#### THE DATA

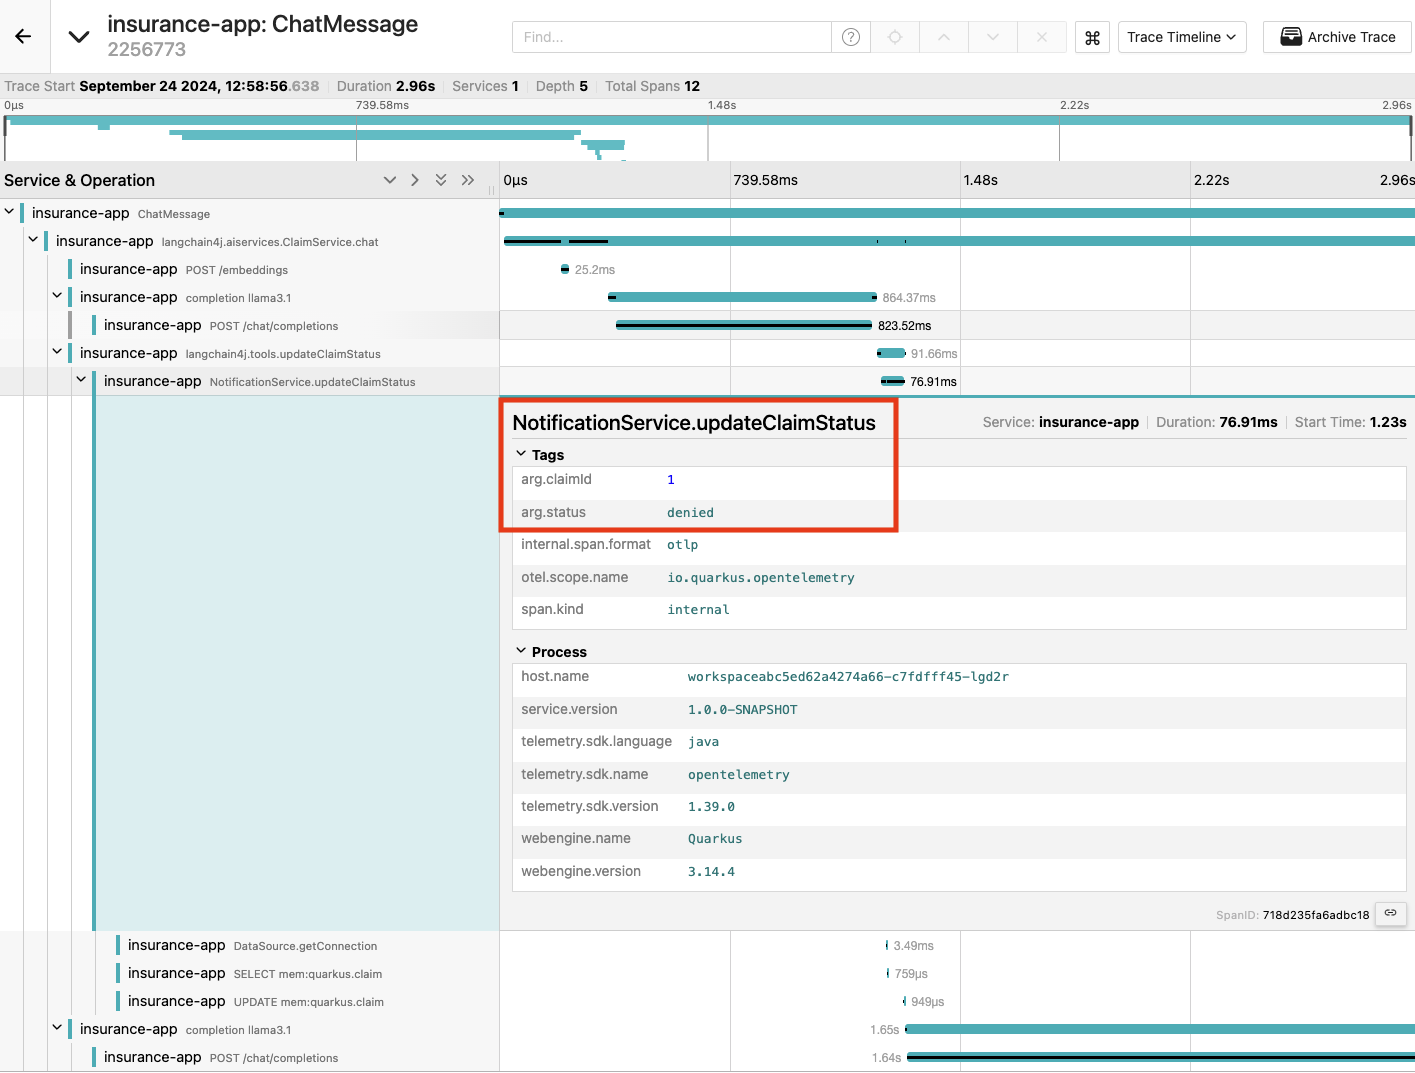Collapse the Process section
This screenshot has width=1415, height=1073.
521,651
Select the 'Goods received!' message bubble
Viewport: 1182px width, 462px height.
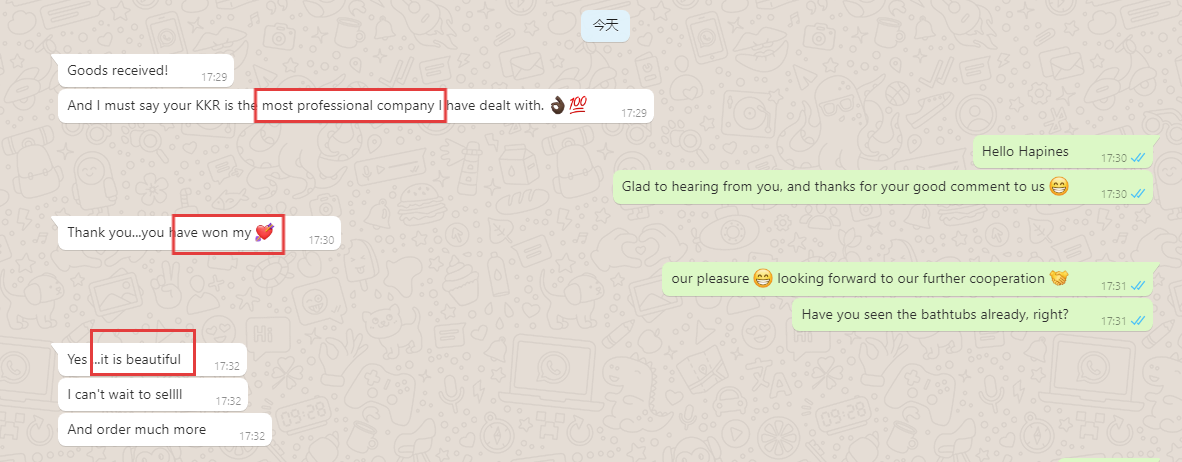pos(146,71)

########

**TASK:** Please arrange the lines of the material above as a JSON list of strings, one string per line, with blank lines and the pictures left out.

**RESPONSE:**
[
  "Collapse the Process section",
  "This screenshot has width=1415, height=1073.",
  "521,651",
  "Select the 'Goods received!' message bubble",
  "Viewport: 1182px width, 462px height.",
  "pos(146,71)"
]